Melih arabasına geçti ben de arkasından gidip ön koltuğa oturdum. Kaptan büyük ihtimal arabayla giderdi bu yüzden yürüyerek gitmedik. Fabrikanın biraz uzağında durdurdu arabayı melih. "İnşallah çıkar" dedim sıkıntılı bir sesle. "Kanka çıkmazsa da çıkartırız" Bu dediğine kendisi bile inanmamıştır herhalde.

Yarım saat bekledikten sonra Kaptan ve Barlas itinin çıktığını gördük "Şimdi naneyi yediniz" dedi melo. Gülmeden edemedim "Hadi bakalım melih bey". Çok şık ve yakışıklı gözüküyordu piç Kaptan. Ulan niye bu kadar çekiciydi bu çocuk.

Tam tahmin ettiğim gibi bara gelmişlerdi. Arabadan inip içeriye girdiklerin de biz de indik, kapıda duran saçma güvenliklere laf anlatamadık başta ama girebilmiştik içeriye. Müzik son ses açıktı, yüzümü buruşturdum kulaklarım sikilmişti. Melih "Kanka ne güzel gacılar var laaan" dedi bağırarak çünkü bağırmasa asla bu seste duyamazdım. Bir masaya ilerlediğimiz de gözlerim Kaptanı aradı. Tam önümüzde ki masa da duruyorlardı, yanlarında sarışın bir kız vardı. Eli kaptanın omzundaydı.

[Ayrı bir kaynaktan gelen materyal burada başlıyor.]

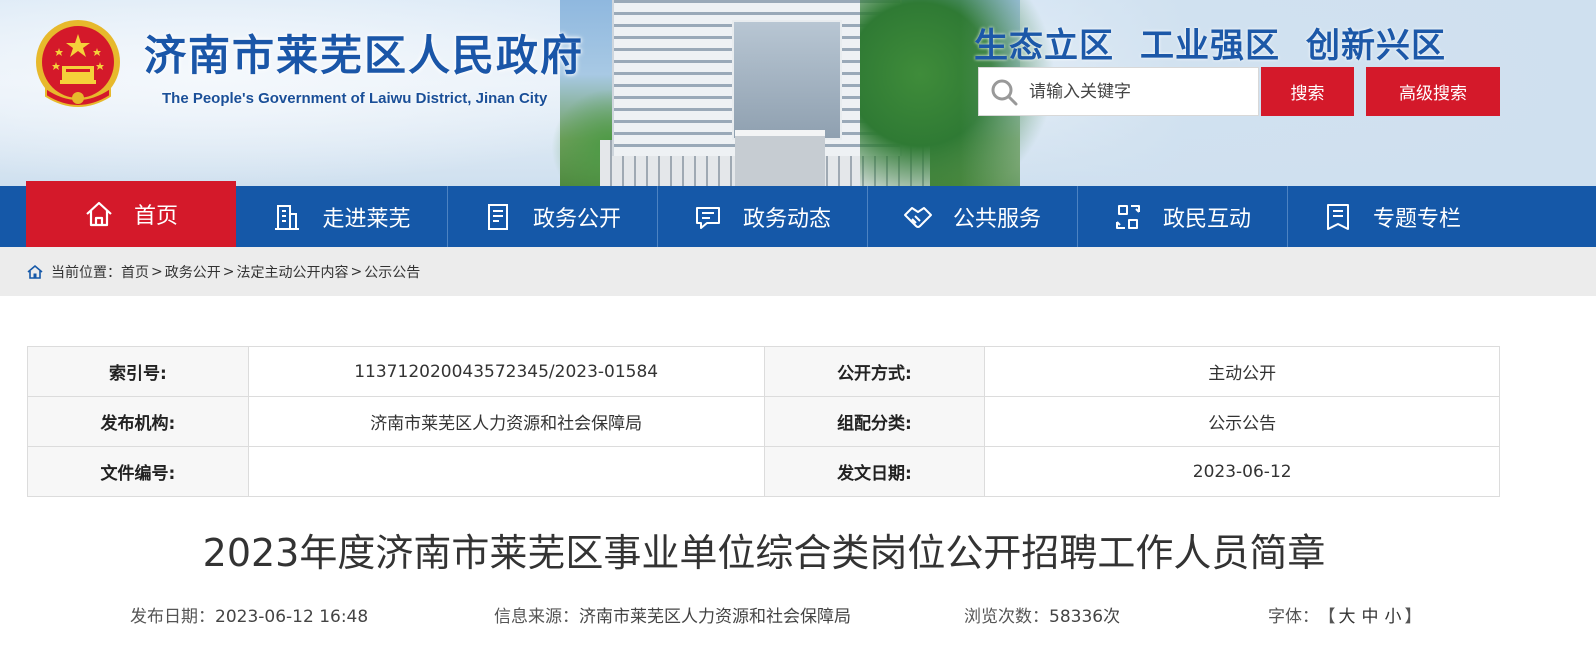  I want to click on font-size-large: 大, so click(1348, 617).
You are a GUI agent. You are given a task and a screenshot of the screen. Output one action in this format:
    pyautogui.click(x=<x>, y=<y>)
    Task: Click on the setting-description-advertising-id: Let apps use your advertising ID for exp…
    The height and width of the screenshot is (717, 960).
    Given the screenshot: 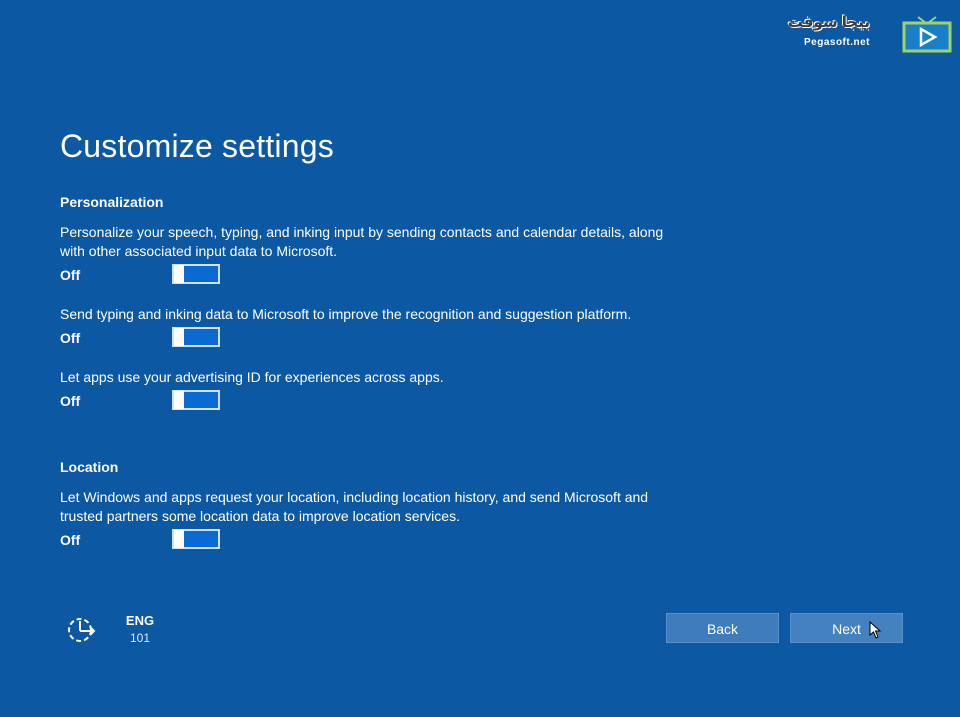 What is the action you would take?
    pyautogui.click(x=252, y=377)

1 saattir buradaydık, melihin dans etmediği kız kalmamıştı. Ben de sadece Kaptanı izliyordum, içiyordu kızlarla dans ediyordu öpüp koklaşıyorlardı. Sonra sarhoş haliyle çıkış kapısına doğru ilerledi, barlas çok takmamıştı o da sarhoştu. Ben de peşinden gittim, mal gibi eli havada şarkı söylüyordu. Yanına gittim "Kaptan çok içmişsin" dediğim de tek gözü kapalı bana baktı "Yine mi sen lan" dedi ayık değildi. Birden bana yaklaştı kendisine çekti. Afallamıştım ne oluyordu lan?